Urteil des SozG Gelsenkirchen vom 19.07.2010

SozG Gelsenkirchen (rechtsfrage, sgg, frist, interesse, arbeitskraft, menge, wehr, sache, entstehen, klageverfahren)

Sozialgericht Gelsenkirchen, S 12 AY 203/10
Datum:
19.07.2010
Gericht:
Sozialgericht Gelsenkirchen
Spruchkörper:
12. Kammer
Entscheidungsart:
Beschluss
Aktenzeichen:
S 12 AY 203/10
Sachgebiet:
Sozialhilfe
Rechtskraft:
nicht rechtskräftig
Tenor:
Der Beklagten wird zur Entscheidung über den Widerspruch des Klägers
vom 01.04.2010 eine Frist bis zum 01.07.2011 gesetzt und das
Verfahren bis dahin ausgesetzt.
Gründe:
1
Die am 13.07.2010 beim Sozialgericht eingegangene Untätigkeitsklage ist gemäß § 88
Abs. 2 Sozialgerichtsgesetz (SGG) zulässig, weil über den Widerspruch des Klägers
nicht binnen 3 Monaten entschieden worden ist.

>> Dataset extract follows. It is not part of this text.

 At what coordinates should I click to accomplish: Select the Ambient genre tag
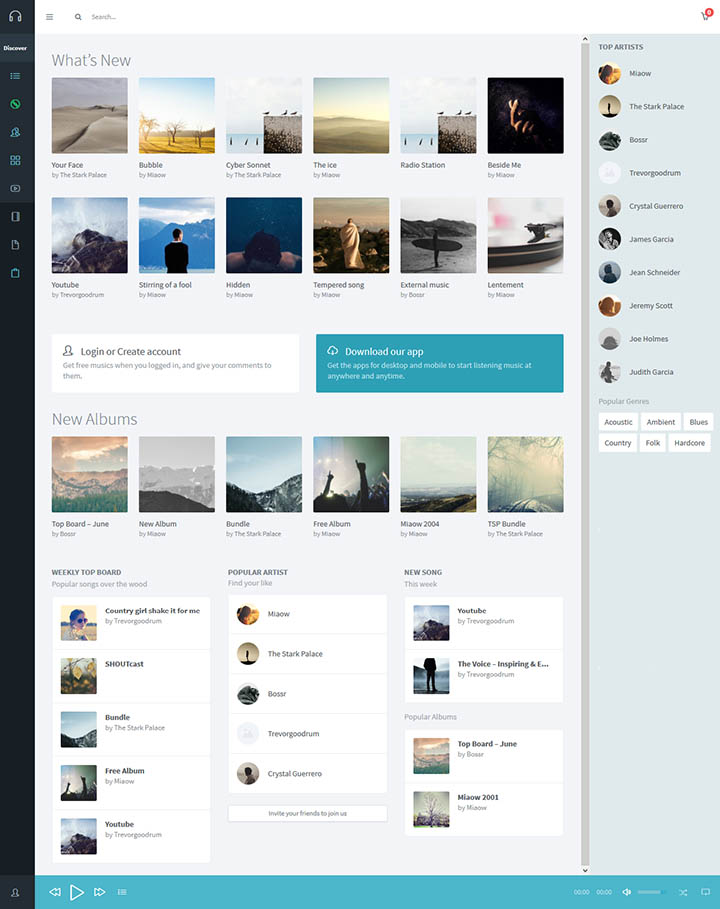point(660,422)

Das Verfahren war aber gemäß § 88
Abs. 1 Satz 2 SGG auszusetzen, weil ein zureichender Grund dafür vorliegt, dass der
beantragte Widerspruchsbescheid noch nicht erlassen ist.
2
Die Beklagte möchte vorab eine höchstrichterliche Klärung der Rechtsfrage abwarten,
wie der Aktualitätsgrundsatz bei der Nachzahlung von "Analogleistungen" aufgrund
einer Überprüfung nach § 44 SGB X anzuwenden ist. Diesbezüglich ist nun ein
Revisionsverfahren vor dem Bundessozialgericht unter dem Aktenzeichen B 8 AY 1/10
R anhängig.
3
Die Kammer hält eine Aussetzung bis zum 01.07.2011 gerechtfertigt, weil es im
wohlverstandenen Interesse der Kläger ist, wenn die Beklagte die Möglichkeit erhält, die
höchstrichterliche Klärung dieser Rechtsfrage abzuwarten und bei ihrer Entscheidung
zu berücksichtigen. Antragstellern geht es nicht um irgendeine Entscheidung der
Behörde, sondern um eine rechtlich zutreffende Entscheidung über ihr Begehren, so
dass sie sich dagegen nicht mit einer Klage zur Wehr setzen müssen. Es liegt
andererseits im Interesse einer funktionierenden Kommunalverwaltung und einer
funktionsfähigen Sozialgerichtsbarkeit, dass nicht fortlaufend neue Bescheide und
Widerspruchsbescheide erlassen und dagegen Klagen erhoben werden, die allesamt
die gleiche Rechtsfrage betreffen. Durch die Vielzahl der Verfahren wird eine große
Menge Personal gebunden. Deren Arbeitskraft kann anderweitig eingesetzt werden,
wenn zunächst das Musterverfahren vor dem Bundessozialgericht abgewartet wird.
Demgegenüber muss das Gebühreninteresse von Rechtsanwälten, möglichst viele
Klagen anhängig machen und PKH-Anträge stellen zu können, zurücktreten.
4
Außerdem ist in diesem Zusammenhang der Beschluss des Bundesverfassungsgerichts
vom 18.11.2009 (-1 BvR 2455/08 -) zu beachten. Danach kann es jedem
Verfahrensbeteiligten zugemutet werden, eine Musterentscheidung des mit der
umstrittenen Rechtsfrage bereits befassten Bundesozialgerichts abzuwarten und das
eigene Verfahren so lange ruhend zu stellen. Denn ihm können durch das Abwarten der
anderen Sache keine Nachteile im eigenen Verfahren entstehen. Das gilt für
Widerspruchsverfahren ebenso wie für bereits anhängige Klageverfahren.
5
Die Kammer geht davon aus, dass bis Mitte des nächsten Jahres eine Entscheidung
des Bundessozialgerichts ergehen wird. Dabei kann die Frist noch verlängert werden,
wenn sich diese Erwartung der Kammer als zu optimistisch herausstellen sollte.